Tarefa proposta 1:
Edite os registros desde o início até a linha que contém "The height and width of the screenshot is (469, 833).", incluindo essa linha: substitua "ruler" por "scroll bar" e mantenha todo o resto igual.
:: Trecho do documento
1990 José Wang

Descrever uma vida como a do bispo agostiniano recoleto chinês Joseph Wang (1921-2004) como martírio, não é exagero. A fé, bebida em família e cultivada ao longo de sua vida, manteve-o firme nas suas convicções mesmo diante da tortura, da perseguição e da prisão.

Origens familiares

José Wang nasceu em 3 de fevereiro de 1921 na vila de Qinggu, em Caoxian, província de Shandong. Essa foi a cidade onde há muito tempo seus avós paternos se estabeleceram para pregar o evangelho. José foi batizado 8 dias após o nascimento. Os seus primeiros anos não foram fáceis, pois naquela época a sua região sofria de catástrofes naturais e de fome, o que tornava a vida quotidiana extremamente difícil. José costumava acompanhar a mãe para coletar lenha e implorar por comida para sobreviver.

A família Wang decidiu migrar para o sul para escapar da fome e se estabeleceu na área da estação Shangqiu. Apesar das dificuldades, a mãe de Joseph, uma católica devota, caminhava todos os dias até a igreja para receber a Eucaristia.
::::
:: Registros fornecidos
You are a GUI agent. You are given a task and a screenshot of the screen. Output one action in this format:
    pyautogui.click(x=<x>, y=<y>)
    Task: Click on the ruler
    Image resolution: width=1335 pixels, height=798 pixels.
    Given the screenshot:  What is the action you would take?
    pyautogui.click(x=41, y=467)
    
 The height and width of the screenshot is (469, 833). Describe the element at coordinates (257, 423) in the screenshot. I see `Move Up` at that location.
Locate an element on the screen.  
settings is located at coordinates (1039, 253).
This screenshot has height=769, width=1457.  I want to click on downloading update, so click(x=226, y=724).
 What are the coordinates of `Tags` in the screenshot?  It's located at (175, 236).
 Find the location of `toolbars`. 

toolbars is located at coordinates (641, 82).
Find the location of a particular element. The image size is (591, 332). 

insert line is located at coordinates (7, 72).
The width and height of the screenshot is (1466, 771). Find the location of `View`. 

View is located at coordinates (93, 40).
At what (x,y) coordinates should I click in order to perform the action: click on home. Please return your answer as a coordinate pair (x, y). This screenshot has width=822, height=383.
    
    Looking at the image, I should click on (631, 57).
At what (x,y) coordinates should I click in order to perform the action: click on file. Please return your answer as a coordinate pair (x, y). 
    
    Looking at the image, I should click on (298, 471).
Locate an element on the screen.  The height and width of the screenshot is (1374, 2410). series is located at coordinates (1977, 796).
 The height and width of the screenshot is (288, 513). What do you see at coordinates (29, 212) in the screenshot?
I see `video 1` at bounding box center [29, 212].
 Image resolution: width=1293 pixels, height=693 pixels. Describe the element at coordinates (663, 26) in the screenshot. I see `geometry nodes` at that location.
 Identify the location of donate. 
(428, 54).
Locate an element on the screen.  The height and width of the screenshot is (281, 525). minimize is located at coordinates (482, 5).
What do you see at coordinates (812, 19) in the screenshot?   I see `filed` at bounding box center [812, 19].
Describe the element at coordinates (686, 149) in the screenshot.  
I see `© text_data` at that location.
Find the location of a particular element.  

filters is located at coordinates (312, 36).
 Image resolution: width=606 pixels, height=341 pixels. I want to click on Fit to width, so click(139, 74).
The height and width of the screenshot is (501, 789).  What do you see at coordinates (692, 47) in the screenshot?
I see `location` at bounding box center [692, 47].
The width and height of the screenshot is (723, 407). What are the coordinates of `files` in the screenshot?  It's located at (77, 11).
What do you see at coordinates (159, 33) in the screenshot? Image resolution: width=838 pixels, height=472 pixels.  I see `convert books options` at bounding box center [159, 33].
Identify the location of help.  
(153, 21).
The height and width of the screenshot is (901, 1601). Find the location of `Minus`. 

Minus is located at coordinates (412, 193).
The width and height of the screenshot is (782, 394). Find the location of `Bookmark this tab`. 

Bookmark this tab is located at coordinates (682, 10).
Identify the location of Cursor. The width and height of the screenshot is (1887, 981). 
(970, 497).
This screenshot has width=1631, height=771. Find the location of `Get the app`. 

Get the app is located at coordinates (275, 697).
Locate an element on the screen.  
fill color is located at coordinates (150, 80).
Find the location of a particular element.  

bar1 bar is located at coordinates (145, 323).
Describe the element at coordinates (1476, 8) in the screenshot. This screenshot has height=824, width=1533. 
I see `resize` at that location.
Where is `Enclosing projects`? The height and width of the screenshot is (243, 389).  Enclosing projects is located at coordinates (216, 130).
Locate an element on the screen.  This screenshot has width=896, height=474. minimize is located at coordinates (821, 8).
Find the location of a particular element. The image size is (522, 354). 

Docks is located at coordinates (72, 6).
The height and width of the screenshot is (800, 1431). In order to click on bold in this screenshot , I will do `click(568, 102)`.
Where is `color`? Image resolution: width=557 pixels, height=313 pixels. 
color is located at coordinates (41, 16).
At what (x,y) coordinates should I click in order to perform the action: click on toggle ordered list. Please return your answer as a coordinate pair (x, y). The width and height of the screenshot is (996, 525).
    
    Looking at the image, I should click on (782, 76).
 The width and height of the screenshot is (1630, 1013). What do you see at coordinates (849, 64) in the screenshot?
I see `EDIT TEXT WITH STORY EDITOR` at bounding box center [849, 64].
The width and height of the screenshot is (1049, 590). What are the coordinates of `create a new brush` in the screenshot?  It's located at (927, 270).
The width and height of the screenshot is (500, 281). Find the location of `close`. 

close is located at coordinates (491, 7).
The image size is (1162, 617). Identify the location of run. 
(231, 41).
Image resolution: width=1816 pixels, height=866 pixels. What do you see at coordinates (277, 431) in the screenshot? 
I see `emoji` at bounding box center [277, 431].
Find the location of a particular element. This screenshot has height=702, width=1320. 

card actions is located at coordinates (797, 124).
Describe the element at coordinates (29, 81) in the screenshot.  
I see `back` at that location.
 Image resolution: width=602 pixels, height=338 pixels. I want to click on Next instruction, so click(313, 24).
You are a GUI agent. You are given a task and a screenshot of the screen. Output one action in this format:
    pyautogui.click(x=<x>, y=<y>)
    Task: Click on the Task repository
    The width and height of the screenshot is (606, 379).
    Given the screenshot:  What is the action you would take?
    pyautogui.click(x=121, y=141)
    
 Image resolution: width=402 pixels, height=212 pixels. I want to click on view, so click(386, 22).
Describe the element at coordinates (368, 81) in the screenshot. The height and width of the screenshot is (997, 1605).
::::
Tarefa proposta 2:
Diga se cada afirmação concorda com o texto sobre José Wang, respondendo sim ou não e citando as palavras do texto que decidem a questão: (a) José Wang foi batizado oito dias depois de nascer. (b) A família Wang migrou para o norte para escapar da fome. (c) A mãe de José ia à igreja somente aos domingos.

Resposta final 1:
You are a GUI agent. You are given a task and a screenshot of the screen. Output one action in this format:
    pyautogui.click(x=<x>, y=<y>)
    Task: Click on the scroll bar
    Image resolution: width=1335 pixels, height=798 pixels.
    Given the screenshot:  What is the action you would take?
    pyautogui.click(x=41, y=467)
    
 The height and width of the screenshot is (469, 833). Describe the element at coordinates (257, 423) in the screenshot. I see `Move Up` at that location.

Resposta final 2:
(a) Sim: "José foi batizado 8 dias após o nascimento."
(b) Não: "A família Wang decidiu migrar para o sul para escapar da fome"
(c) Não: "caminhava todos os dias até a igreja para receber a Eucaristia."